Authors: Zhang X, Dong G, Li H, Chen W, Li J, Feng C, Gu Z, Zhu F, Zhang R, Li M, Tang W, Liu H, Xu Y.
Abstract: Psoriasis is a common, chronic inflammatory disease characterized by abnormal skin plaques, and the effectiveness of phosphodiesterase 4 (PDE4) inhibitor to lessen the symptoms of psoriasis has been proved. Aiming to find a novel PDE4 inhibitor acting as an effective, safe, and convenient therapeutic agent, we constructed a library consisting of berberine analogues, and compound 2 with a tetrahydroisoquinoline scaffold was identified as a novel and potent hit.
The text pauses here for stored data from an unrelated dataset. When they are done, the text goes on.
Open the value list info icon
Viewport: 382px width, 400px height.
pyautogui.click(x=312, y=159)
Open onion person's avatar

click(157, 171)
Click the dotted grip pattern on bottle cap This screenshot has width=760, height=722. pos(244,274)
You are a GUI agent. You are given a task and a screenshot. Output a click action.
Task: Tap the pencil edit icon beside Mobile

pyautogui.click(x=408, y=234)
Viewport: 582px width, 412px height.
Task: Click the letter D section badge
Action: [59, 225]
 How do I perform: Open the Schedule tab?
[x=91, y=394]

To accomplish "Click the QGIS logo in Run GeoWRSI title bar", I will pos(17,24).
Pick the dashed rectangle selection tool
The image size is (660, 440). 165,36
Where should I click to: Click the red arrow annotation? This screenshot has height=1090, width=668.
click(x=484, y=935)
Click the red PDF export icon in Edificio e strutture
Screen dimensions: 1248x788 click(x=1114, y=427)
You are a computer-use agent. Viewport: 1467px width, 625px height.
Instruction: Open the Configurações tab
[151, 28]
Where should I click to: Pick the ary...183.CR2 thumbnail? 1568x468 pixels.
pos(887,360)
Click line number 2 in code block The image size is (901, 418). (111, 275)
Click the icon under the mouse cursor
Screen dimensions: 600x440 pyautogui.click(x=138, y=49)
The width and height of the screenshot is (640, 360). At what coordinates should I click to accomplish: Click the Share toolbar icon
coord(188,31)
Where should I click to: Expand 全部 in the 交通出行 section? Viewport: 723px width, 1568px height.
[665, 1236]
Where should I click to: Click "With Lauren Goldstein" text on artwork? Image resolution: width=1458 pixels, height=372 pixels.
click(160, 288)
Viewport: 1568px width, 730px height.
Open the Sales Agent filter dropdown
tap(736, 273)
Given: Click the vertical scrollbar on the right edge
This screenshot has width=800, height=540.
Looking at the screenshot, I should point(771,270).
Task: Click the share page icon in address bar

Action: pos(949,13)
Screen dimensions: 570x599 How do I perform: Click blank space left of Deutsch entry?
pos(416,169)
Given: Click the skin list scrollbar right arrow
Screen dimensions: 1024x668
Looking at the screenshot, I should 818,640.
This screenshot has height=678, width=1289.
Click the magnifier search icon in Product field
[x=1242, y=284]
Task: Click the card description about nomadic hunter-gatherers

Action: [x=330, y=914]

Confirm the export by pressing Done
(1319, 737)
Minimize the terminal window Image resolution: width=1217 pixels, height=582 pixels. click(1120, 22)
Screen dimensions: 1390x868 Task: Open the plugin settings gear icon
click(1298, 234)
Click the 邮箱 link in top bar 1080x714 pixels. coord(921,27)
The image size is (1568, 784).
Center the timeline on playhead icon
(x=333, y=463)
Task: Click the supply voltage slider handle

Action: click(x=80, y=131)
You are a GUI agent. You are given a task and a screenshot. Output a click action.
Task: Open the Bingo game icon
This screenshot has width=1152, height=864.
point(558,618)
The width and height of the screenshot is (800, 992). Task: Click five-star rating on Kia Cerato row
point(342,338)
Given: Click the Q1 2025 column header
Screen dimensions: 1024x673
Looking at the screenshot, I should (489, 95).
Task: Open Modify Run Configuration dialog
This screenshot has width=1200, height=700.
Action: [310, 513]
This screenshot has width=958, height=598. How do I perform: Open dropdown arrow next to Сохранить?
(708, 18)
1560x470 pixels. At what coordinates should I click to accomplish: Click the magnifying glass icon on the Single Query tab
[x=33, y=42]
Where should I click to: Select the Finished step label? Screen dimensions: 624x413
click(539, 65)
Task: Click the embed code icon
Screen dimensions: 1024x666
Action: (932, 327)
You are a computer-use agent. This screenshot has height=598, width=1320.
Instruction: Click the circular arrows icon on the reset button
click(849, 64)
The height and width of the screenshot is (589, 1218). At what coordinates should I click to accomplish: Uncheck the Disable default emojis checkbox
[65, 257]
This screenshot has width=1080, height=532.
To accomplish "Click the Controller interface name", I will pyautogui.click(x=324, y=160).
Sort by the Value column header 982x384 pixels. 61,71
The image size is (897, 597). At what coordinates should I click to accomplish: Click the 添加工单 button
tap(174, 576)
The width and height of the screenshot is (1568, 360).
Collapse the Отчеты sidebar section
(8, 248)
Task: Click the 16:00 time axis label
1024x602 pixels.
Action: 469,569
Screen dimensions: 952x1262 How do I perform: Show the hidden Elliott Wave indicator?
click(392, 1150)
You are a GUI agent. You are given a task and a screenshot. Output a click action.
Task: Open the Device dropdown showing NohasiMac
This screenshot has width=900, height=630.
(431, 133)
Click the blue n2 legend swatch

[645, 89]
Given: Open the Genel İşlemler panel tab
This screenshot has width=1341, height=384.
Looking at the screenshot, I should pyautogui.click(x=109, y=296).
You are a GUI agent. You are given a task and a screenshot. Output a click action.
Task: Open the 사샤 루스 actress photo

The structure-aided and cell-based structure-activity relationship studies on a series of tetrahydro-isoquinolines lead to efficient discovery of a qualified lead compound (16) with the high potency and selectivity, well-characterized binding mechanism, high cell permeability, good safety and pharmacokinetic profile, and impressive in vivo efficacy on antipsoriasis, in particular with a topical application. Thus, our study presents a prime example for efficient discovery of novel, potent lead compounds derived from natural products using a combination of medicinal chemistry, biochemical, biophysical, and pharmacological approaches.
CiteXplore: 31099559